• _INSTRUCTIONS TO FOLLOW_:
Set down all the data again. Change nothing.

***** INFORMATION GIVEN *****

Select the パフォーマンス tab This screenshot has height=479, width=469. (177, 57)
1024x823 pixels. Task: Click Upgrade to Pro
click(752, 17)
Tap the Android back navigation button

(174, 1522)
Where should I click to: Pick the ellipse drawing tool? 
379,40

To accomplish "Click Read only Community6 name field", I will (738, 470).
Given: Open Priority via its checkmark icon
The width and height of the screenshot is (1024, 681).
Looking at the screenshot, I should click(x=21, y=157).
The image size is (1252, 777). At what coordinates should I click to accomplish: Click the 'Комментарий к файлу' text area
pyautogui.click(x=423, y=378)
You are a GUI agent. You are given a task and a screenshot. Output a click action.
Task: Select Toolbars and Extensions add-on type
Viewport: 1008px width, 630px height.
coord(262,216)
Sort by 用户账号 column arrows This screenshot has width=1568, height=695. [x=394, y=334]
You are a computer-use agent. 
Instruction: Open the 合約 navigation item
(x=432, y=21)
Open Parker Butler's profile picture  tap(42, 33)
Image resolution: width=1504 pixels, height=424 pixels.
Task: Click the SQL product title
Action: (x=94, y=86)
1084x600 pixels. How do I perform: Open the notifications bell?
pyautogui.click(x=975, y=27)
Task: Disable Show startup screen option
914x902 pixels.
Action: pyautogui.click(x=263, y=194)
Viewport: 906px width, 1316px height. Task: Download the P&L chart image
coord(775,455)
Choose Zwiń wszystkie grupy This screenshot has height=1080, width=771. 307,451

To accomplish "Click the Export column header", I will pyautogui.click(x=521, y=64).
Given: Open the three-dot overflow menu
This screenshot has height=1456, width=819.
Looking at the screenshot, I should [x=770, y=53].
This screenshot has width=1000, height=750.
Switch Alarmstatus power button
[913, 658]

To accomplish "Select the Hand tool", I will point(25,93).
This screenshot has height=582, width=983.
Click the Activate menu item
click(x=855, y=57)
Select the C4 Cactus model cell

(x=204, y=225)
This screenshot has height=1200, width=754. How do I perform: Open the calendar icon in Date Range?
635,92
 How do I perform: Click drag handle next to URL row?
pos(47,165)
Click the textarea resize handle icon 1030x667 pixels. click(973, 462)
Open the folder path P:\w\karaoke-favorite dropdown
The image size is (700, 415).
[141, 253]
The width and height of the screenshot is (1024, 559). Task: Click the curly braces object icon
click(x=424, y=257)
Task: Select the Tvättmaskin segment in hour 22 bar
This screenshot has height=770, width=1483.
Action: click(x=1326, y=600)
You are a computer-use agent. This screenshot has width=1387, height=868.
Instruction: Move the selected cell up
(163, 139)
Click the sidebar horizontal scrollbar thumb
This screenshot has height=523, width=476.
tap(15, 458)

*****

• _ANSWER FOR THIS EXERCISE_:
Select the パフォーマンス tab This screenshot has height=479, width=469. (177, 57)
1024x823 pixels. Task: Click Upgrade to Pro
click(752, 17)
Tap the Android back navigation button

(174, 1522)
Where should I click to: Pick the ellipse drawing tool? 
379,40

To accomplish "Click Read only Community6 name field", I will (738, 470).
Given: Open Priority via its checkmark icon
The width and height of the screenshot is (1024, 681).
Looking at the screenshot, I should click(x=21, y=157).
The image size is (1252, 777). At what coordinates should I click to accomplish: Click the 'Комментарий к файлу' text area
pyautogui.click(x=423, y=378)
You are a GUI agent. You are given a task and a screenshot. Output a click action.
Task: Select Toolbars and Extensions add-on type
Viewport: 1008px width, 630px height.
coord(262,216)
Sort by 用户账号 column arrows This screenshot has width=1568, height=695. [x=394, y=334]
You are a computer-use agent. 
Instruction: Open the 合約 navigation item
(x=432, y=21)
Open Parker Butler's profile picture  tap(42, 33)
Image resolution: width=1504 pixels, height=424 pixels.
Task: Click the SQL product title
Action: (x=94, y=86)
1084x600 pixels. How do I perform: Open the notifications bell?
pyautogui.click(x=975, y=27)
Task: Disable Show startup screen option
914x902 pixels.
Action: pyautogui.click(x=263, y=194)
Viewport: 906px width, 1316px height. Task: Download the P&L chart image
coord(775,455)
Choose Zwiń wszystkie grupy This screenshot has height=1080, width=771. 307,451

To accomplish "Click the Export column header", I will pyautogui.click(x=521, y=64).
Given: Open the three-dot overflow menu
This screenshot has height=1456, width=819.
Looking at the screenshot, I should [x=770, y=53].
This screenshot has width=1000, height=750.
Switch Alarmstatus power button
[913, 658]

To accomplish "Select the Hand tool", I will point(25,93).
This screenshot has height=582, width=983.
Click the Activate menu item
click(x=855, y=57)
Select the C4 Cactus model cell

(x=204, y=225)
This screenshot has height=1200, width=754. How do I perform: Open the calendar icon in Date Range?
635,92
 How do I perform: Click drag handle next to URL row?
pos(47,165)
Click the textarea resize handle icon 1030x667 pixels. click(973, 462)
Open the folder path P:\w\karaoke-favorite dropdown
The image size is (700, 415).
[141, 253]
The width and height of the screenshot is (1024, 559). Task: Click the curly braces object icon
click(x=424, y=257)
Task: Select the Tvättmaskin segment in hour 22 bar
This screenshot has height=770, width=1483.
Action: click(x=1326, y=600)
You are a computer-use agent. This screenshot has width=1387, height=868.
Instruction: Move the selected cell up
(163, 139)
Click the sidebar horizontal scrollbar thumb
This screenshot has height=523, width=476.
tap(15, 458)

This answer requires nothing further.